Directions ->
Please retype the listing below exactly, from its opening line through the line where "1367x568 pixels." appears.

Data records ->
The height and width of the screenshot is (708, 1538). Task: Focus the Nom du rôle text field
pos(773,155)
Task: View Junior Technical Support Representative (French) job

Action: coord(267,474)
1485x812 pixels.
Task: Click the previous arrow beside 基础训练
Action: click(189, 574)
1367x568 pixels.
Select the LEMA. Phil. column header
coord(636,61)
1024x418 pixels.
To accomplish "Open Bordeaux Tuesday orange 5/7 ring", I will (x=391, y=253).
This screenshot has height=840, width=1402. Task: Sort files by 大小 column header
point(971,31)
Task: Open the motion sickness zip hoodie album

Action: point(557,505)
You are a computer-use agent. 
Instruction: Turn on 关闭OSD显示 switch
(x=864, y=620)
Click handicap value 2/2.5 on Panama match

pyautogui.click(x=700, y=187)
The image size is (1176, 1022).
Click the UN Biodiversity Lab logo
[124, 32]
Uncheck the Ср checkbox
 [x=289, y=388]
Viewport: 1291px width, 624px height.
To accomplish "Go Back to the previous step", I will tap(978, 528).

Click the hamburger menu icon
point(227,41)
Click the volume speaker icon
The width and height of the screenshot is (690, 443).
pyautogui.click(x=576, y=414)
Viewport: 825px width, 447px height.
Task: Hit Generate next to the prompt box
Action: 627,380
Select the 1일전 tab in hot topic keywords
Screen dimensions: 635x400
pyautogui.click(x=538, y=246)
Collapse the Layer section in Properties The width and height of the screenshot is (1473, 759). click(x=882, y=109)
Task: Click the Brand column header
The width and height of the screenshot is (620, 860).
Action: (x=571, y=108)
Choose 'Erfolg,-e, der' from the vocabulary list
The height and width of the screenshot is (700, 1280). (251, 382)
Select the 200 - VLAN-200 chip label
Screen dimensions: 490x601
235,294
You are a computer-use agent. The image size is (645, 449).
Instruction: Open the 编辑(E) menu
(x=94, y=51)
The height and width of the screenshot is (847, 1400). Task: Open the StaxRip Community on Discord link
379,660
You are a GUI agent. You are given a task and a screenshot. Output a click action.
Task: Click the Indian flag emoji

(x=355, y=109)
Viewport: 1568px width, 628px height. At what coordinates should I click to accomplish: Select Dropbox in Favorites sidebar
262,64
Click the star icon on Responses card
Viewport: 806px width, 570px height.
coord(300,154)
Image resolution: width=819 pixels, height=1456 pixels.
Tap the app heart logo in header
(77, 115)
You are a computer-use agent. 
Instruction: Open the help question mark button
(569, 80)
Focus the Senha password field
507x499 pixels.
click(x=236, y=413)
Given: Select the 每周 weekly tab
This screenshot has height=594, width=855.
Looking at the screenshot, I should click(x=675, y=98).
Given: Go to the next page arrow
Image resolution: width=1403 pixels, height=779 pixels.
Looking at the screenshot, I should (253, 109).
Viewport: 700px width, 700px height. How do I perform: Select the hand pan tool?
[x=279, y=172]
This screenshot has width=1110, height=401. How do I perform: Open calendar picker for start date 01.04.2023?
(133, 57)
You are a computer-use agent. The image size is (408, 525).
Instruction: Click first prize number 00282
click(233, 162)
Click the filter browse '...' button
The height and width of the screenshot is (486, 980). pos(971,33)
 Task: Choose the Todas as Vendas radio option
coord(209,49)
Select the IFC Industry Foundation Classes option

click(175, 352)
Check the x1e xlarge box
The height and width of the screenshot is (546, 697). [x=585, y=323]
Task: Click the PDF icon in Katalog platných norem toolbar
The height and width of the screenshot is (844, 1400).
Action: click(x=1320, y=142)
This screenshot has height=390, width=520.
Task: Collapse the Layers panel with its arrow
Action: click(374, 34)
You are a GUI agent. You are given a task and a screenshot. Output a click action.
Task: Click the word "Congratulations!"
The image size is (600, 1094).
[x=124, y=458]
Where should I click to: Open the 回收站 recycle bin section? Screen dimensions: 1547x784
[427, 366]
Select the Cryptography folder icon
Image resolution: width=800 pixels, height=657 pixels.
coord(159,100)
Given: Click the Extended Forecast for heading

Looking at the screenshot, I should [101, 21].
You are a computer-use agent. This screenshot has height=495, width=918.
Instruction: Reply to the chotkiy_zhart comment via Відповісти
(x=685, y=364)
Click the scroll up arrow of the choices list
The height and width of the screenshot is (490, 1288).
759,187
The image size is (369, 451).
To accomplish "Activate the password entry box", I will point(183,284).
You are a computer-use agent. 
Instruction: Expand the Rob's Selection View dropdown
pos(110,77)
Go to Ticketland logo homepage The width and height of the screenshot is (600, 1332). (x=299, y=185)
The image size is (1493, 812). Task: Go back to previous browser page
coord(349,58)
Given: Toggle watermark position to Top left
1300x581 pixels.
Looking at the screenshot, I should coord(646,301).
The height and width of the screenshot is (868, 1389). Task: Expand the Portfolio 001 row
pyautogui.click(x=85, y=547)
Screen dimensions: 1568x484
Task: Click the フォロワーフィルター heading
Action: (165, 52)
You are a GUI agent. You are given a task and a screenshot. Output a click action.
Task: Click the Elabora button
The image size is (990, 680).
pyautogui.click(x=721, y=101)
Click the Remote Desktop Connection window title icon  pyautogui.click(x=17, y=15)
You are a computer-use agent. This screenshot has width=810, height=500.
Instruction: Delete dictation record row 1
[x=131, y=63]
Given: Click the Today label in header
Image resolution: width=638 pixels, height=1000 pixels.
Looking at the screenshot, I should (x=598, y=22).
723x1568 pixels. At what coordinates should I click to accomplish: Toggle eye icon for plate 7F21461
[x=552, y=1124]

Answer for this exercise ->
The height and width of the screenshot is (708, 1538). Task: Focus the Nom du rôle text field
pos(773,155)
Task: View Junior Technical Support Representative (French) job

Action: coord(267,474)
1485x812 pixels.
Task: Click the previous arrow beside 基础训练
Action: click(189, 574)
1367x568 pixels.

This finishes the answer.